If you're going through a separation and share children with your ex, you’ll need to decide “who gets the kids when.” But another important — and often more contentious — question is:
Who gets to make the big decisions about the kids’ lives?
We’re talking about health, education, religious upbringing, and other long-term decisions that shape your child’s future. In family law lingo, this is called decision-making responsibility (what we used to call "custody").
Let’s walk through how Ontario courts decide who gets to make these important choices — and whether it’s done solo, jointly, or in parallel (yes, that’s a thing).
No One-Size-Fits-All Approach
The days of defaulting to one parent making all the decisions are long gone. The court’s only guiding star is this: What’s in the best interests of the child? And figuring that out? Well, it’s a bit of an art and a lot of analysis.

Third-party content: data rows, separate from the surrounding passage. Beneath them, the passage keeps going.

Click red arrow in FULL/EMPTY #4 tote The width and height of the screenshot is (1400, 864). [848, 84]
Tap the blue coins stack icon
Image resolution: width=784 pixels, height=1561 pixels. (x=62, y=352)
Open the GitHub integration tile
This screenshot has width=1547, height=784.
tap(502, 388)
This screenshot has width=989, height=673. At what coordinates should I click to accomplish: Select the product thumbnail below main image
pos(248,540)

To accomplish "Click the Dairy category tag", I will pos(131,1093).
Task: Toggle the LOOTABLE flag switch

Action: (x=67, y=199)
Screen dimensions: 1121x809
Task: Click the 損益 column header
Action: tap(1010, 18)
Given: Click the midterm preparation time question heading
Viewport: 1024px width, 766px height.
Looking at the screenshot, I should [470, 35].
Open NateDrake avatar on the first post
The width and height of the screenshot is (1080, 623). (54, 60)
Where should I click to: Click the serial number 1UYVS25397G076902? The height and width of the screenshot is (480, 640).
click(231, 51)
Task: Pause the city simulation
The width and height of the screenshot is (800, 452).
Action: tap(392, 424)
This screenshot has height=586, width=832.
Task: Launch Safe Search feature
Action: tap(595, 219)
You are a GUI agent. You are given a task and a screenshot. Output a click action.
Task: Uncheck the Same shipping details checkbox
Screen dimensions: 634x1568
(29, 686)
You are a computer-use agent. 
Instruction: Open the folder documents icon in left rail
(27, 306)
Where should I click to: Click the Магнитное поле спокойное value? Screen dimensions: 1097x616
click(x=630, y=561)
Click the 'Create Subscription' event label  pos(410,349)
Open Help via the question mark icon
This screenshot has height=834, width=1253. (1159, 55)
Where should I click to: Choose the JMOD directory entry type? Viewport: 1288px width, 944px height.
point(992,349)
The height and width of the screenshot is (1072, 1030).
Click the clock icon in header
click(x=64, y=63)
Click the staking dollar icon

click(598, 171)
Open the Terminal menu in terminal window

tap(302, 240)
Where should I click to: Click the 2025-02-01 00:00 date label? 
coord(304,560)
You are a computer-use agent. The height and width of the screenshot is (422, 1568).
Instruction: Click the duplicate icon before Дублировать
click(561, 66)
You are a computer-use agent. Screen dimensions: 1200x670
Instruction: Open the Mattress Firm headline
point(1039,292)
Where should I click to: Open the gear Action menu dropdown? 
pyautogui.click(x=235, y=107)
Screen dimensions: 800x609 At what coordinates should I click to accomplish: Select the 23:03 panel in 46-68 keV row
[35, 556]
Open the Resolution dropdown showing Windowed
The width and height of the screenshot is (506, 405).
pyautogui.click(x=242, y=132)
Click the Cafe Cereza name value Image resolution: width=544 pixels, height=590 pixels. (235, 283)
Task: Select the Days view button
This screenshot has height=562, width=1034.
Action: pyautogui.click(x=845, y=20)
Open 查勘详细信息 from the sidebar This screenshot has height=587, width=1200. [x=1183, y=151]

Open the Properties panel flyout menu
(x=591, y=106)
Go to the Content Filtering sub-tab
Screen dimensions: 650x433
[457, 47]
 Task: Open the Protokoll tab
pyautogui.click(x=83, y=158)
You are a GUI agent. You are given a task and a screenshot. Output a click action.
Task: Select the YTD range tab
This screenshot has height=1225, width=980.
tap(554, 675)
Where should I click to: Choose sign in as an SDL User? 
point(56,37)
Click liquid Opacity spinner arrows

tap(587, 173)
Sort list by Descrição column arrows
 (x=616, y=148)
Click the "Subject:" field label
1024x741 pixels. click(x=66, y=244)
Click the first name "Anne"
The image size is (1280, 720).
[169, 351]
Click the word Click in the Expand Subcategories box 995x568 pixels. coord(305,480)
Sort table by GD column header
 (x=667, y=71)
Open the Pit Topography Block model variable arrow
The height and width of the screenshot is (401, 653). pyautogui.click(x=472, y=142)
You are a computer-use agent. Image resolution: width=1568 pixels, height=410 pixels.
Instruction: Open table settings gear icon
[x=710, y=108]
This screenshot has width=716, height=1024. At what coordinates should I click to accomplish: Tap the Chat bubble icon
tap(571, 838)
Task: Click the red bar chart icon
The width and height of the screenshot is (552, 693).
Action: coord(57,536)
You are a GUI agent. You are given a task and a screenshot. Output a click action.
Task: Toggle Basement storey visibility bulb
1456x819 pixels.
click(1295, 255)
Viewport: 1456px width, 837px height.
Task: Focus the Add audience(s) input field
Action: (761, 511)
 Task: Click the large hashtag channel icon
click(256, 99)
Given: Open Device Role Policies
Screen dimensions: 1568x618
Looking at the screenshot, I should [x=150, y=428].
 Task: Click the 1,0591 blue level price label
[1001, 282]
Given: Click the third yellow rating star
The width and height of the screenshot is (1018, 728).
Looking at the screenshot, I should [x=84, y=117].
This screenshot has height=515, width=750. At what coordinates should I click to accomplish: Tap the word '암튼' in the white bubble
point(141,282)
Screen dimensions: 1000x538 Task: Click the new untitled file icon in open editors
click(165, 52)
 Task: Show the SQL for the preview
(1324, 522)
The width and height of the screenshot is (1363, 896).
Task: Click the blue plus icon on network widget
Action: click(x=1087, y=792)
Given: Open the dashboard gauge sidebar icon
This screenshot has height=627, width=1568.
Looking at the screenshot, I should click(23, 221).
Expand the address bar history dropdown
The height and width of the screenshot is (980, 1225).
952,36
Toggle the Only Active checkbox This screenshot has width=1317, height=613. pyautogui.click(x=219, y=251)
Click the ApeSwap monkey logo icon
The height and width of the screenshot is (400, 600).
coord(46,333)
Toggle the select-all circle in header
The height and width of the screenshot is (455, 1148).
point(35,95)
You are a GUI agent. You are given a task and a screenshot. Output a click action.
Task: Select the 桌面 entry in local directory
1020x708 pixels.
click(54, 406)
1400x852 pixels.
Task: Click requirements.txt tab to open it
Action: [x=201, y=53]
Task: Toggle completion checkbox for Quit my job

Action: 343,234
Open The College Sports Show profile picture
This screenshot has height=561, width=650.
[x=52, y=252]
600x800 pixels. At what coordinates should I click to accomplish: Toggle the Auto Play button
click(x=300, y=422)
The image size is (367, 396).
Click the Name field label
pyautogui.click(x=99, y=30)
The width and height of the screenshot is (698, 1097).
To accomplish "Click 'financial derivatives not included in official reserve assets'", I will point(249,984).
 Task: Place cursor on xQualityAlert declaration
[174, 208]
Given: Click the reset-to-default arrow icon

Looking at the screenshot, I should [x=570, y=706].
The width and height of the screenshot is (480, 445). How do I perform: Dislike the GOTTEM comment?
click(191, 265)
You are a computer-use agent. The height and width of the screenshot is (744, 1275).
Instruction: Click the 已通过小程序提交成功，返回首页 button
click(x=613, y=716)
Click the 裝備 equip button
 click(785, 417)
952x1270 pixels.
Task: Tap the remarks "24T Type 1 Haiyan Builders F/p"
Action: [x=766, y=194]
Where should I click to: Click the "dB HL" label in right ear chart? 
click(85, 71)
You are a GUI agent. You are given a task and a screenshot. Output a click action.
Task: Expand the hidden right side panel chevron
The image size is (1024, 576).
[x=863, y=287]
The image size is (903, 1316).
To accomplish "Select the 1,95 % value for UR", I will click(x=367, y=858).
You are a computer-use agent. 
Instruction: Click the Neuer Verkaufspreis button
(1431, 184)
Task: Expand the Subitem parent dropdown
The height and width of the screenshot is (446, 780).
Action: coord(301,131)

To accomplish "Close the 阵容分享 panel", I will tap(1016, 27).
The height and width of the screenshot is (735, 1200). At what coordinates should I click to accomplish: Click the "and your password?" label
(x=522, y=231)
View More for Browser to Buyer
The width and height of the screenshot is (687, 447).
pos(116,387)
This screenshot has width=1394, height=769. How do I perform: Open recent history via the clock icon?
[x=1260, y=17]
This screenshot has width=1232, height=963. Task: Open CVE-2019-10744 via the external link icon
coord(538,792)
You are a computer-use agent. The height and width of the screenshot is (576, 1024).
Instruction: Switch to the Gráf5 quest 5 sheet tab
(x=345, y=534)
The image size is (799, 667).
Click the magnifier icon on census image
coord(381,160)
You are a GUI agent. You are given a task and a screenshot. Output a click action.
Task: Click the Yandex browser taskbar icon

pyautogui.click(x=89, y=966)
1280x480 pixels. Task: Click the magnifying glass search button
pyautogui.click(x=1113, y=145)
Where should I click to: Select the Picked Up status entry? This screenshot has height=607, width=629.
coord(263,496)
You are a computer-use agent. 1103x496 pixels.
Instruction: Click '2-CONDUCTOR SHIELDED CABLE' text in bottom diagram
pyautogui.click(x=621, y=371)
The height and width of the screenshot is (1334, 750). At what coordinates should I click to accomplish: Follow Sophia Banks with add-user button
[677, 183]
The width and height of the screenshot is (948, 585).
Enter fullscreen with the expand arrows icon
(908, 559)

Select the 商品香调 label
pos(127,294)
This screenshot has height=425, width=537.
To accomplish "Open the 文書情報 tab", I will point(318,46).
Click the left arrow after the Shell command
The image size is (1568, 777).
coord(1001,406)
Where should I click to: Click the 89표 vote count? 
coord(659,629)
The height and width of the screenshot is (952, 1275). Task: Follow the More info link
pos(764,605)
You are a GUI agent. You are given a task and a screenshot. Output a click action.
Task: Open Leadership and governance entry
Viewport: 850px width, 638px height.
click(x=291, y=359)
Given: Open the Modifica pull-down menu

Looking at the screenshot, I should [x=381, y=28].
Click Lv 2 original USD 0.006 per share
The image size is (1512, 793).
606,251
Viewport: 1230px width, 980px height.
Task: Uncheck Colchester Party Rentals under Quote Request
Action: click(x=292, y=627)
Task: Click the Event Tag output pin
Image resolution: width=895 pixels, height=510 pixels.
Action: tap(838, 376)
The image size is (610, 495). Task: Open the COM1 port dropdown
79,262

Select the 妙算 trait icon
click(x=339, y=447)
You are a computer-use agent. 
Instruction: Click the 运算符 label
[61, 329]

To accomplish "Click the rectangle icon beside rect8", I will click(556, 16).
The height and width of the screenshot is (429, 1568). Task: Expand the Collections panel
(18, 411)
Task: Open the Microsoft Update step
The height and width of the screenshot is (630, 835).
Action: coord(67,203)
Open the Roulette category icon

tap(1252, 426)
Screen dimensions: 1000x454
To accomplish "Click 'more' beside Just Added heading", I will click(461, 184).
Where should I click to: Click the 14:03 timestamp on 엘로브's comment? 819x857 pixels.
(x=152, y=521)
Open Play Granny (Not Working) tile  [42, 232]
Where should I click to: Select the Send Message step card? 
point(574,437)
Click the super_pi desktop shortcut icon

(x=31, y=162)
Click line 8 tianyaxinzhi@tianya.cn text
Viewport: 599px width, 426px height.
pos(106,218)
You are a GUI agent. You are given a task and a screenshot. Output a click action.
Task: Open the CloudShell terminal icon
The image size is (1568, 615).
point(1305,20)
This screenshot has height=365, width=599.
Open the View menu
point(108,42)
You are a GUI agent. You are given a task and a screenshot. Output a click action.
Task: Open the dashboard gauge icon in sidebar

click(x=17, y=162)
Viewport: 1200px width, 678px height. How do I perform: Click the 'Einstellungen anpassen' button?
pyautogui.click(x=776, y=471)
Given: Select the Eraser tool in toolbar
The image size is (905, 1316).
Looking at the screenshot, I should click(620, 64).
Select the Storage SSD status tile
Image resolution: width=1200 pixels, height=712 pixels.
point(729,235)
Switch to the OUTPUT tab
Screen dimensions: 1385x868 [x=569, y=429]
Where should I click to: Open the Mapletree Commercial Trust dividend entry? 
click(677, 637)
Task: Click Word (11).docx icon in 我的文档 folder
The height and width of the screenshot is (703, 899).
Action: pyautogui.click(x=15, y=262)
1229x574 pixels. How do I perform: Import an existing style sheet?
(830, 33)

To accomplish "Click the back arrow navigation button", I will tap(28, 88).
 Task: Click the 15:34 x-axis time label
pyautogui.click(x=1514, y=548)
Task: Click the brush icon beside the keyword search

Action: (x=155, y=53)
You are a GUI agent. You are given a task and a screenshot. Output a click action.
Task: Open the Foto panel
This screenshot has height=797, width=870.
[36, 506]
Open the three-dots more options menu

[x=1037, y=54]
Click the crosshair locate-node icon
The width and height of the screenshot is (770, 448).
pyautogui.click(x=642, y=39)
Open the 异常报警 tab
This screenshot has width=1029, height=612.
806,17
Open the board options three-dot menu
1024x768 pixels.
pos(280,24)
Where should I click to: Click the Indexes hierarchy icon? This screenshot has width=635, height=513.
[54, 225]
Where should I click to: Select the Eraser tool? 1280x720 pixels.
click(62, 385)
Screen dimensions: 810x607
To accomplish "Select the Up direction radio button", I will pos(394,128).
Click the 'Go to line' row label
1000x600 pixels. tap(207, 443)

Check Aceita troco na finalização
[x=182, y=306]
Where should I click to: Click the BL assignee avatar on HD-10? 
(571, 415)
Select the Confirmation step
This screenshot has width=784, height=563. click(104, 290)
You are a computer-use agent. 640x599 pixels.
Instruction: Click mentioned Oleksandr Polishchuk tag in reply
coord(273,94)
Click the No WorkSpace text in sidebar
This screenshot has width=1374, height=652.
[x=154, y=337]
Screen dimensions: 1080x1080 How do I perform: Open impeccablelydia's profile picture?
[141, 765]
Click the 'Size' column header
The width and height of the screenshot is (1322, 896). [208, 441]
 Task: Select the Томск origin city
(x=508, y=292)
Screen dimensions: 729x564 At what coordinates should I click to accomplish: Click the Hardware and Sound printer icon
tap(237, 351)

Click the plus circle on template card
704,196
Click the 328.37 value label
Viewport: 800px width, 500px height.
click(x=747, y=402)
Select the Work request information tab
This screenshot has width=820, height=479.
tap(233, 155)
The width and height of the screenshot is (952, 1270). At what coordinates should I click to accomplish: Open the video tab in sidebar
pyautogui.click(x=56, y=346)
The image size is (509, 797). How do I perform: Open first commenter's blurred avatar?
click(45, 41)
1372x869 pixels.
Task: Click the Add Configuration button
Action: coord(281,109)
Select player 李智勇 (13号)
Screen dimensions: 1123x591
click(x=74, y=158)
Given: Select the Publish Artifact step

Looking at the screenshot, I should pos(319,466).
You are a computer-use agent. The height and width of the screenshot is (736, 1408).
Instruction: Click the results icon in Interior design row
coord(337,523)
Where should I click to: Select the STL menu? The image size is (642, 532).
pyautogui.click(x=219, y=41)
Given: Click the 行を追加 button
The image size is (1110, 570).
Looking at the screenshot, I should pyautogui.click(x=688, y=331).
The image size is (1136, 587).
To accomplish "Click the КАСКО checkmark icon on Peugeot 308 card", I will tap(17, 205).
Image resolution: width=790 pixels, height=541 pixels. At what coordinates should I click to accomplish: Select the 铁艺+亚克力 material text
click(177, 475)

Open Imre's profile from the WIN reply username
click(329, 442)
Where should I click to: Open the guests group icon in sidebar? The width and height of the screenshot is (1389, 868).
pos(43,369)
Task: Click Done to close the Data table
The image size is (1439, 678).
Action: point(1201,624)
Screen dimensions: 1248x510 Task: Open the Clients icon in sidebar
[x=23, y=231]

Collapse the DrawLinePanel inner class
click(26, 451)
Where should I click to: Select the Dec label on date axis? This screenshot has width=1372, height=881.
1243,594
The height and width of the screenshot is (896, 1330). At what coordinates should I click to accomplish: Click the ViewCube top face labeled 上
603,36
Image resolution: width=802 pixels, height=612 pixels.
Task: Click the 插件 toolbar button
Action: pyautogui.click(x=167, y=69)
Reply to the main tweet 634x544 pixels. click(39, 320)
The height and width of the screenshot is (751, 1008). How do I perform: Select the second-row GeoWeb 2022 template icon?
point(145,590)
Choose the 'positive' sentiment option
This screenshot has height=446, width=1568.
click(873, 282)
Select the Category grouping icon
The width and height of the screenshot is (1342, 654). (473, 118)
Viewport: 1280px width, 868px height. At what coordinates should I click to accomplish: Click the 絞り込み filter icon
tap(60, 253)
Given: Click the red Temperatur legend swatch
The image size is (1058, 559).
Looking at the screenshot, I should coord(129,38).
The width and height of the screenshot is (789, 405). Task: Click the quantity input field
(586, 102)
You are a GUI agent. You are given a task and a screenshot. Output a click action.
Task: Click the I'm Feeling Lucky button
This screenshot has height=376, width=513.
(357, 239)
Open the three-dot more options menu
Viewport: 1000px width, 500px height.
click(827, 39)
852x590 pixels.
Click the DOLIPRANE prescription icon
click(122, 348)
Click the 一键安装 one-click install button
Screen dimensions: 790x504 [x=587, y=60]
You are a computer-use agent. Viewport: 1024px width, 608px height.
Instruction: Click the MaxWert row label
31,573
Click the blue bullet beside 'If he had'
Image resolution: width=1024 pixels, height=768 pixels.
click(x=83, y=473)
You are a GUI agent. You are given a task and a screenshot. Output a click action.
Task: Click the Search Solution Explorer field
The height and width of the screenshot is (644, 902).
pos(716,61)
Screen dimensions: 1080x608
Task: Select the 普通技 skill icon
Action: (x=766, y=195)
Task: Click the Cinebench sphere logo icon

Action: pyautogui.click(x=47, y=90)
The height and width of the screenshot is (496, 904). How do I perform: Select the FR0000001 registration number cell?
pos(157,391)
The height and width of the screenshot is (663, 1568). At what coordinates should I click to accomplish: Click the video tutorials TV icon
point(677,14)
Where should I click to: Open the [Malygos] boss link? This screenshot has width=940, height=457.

In the recent case of S.V.G. v. V.G., Justice Chappel laid out a gold-standard guide for how courts assess this issue. Spoiler alert: it’s not about which parent is the “favourite,” but rather who can actually function as a decision-maker — alone or together with the other parent.
Joint Decision-Making: Possible, But Not Automatic
Some parents assume that joint decision-making is the default. It’s not.
In fact, courts will only consider joint decision-making if:
Both parents are fit and involved.
They’ve shown they can communicate and cooperate — or at least fake it well enough for the kids’ sake.
There’s a reasonable expectation that decisions won’t turn into weekly courtroom battles.
Key phrase? Workable, not perfect. Occasional conflict is okay. All-out war? Not so much.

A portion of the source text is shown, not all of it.